● **The task**:
Return the entries below word for word; no images should appear in the copy.

● **Source data**:
---+---
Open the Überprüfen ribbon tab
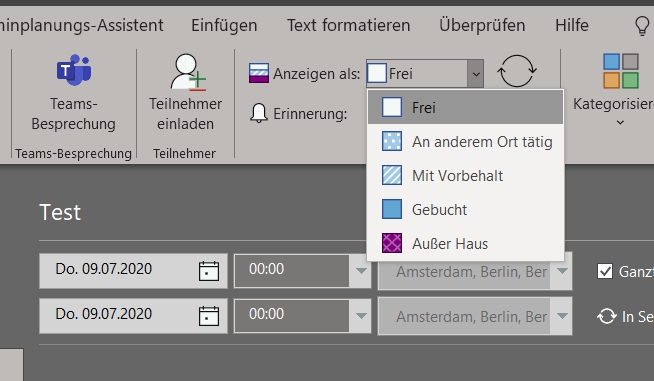The width and height of the screenshot is (654, 381). [x=482, y=25]
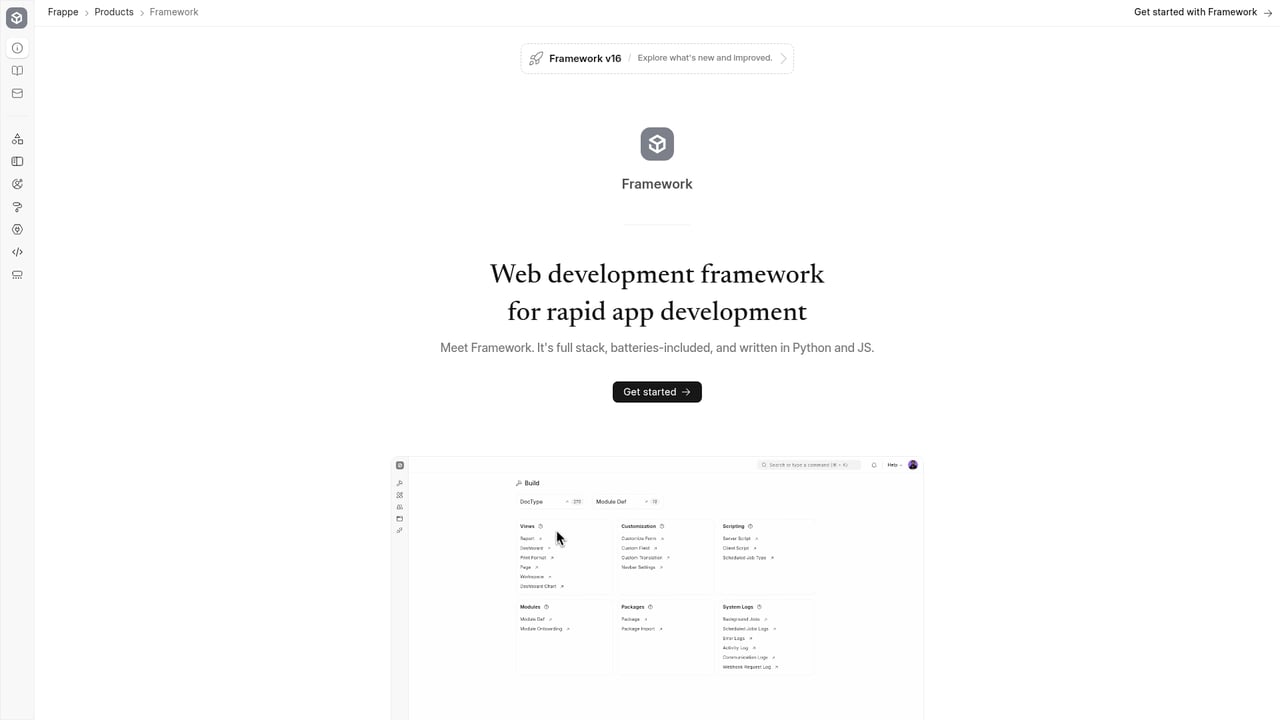Screen dimensions: 1280x720
Task: Open the storefront icon at sidebar bottom
Action: tap(17, 275)
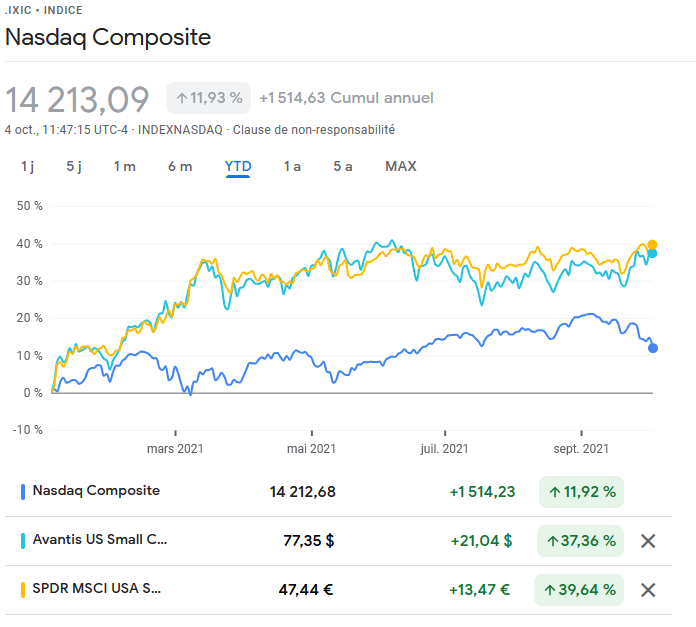Click the blue Nasdaq line endpoint dot
The image size is (696, 627).
coord(653,348)
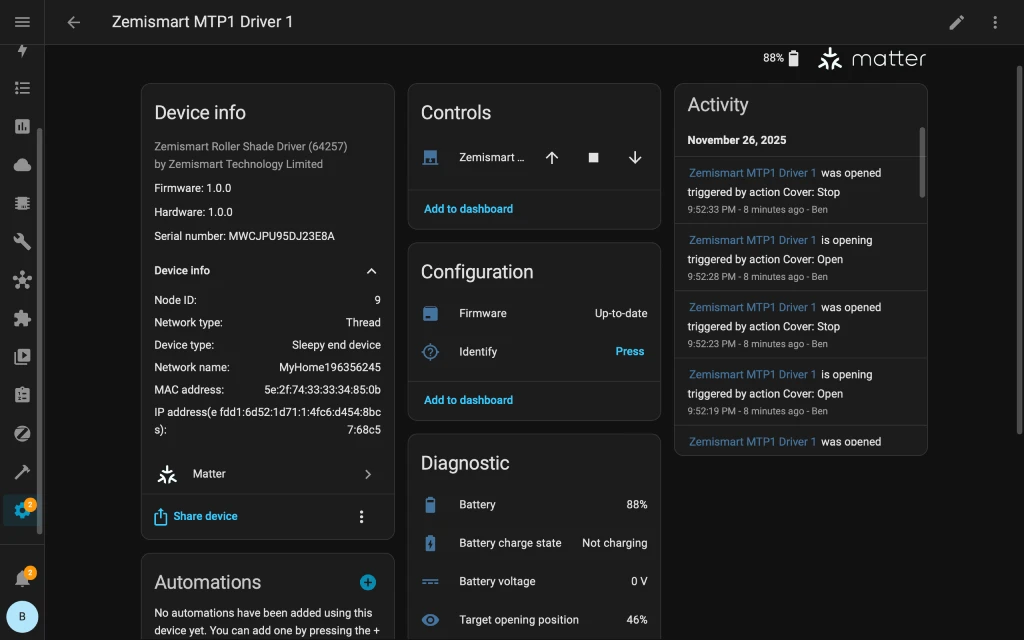Image resolution: width=1024 pixels, height=640 pixels.
Task: Open the sidebar hamburger menu
Action: [22, 22]
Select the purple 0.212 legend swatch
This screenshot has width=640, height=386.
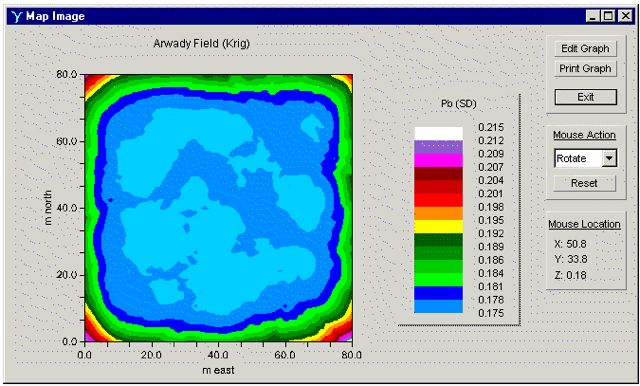pos(438,147)
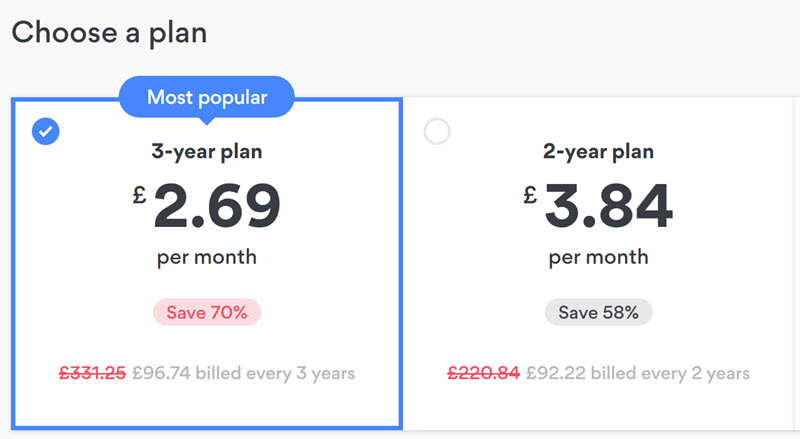Select the 2-year plan radio button
This screenshot has width=800, height=439.
pos(437,131)
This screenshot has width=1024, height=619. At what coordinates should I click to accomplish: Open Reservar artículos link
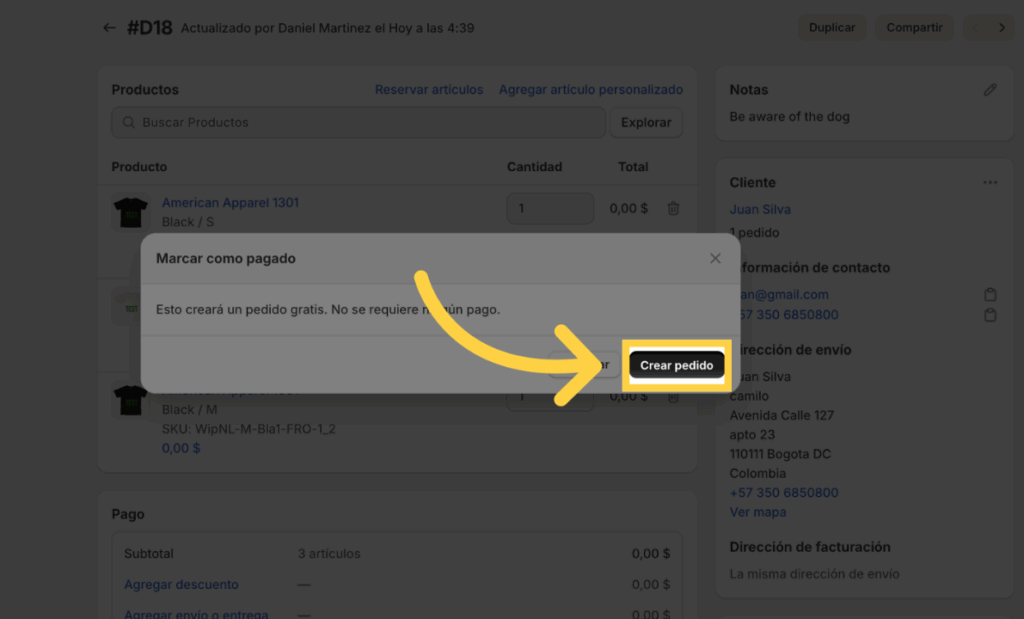tap(429, 90)
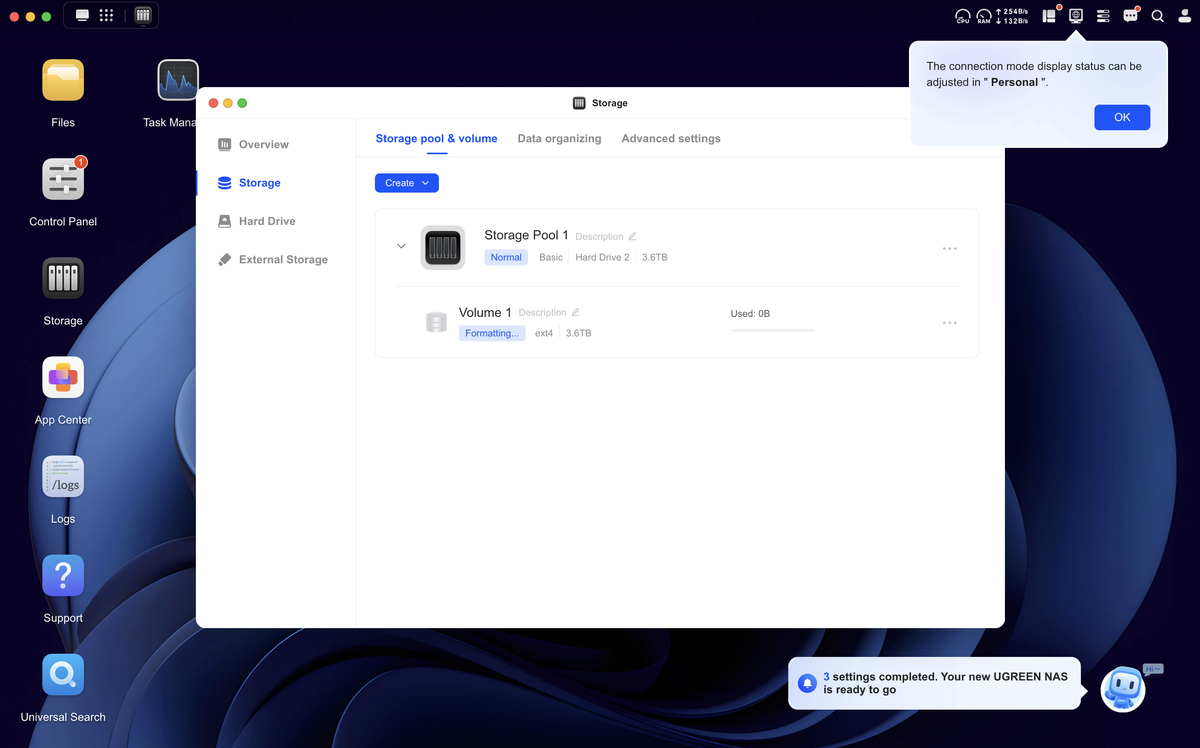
---+---
● **Answer space**:
Open the Überprüfen ribbon tab
The width and height of the screenshot is (654, 381). [x=482, y=25]
Screen dimensions: 1280x720
Task: Open the storefront icon at sidebar bottom
Action: tap(17, 275)
Click the blue Nasdaq line endpoint dot
The image size is (696, 627).
coord(653,348)
Image resolution: width=1024 pixels, height=640 pixels.
Task: Open the sidebar hamburger menu
Action: [22, 22]
Select the purple 0.212 legend swatch
This screenshot has width=640, height=386.
pos(438,147)
Select the 2-year plan radio button
This screenshot has width=800, height=439.
pos(437,131)
This screenshot has width=1024, height=619. At what coordinates should I click to accomplish: Open Reservar artículos link
tap(429, 90)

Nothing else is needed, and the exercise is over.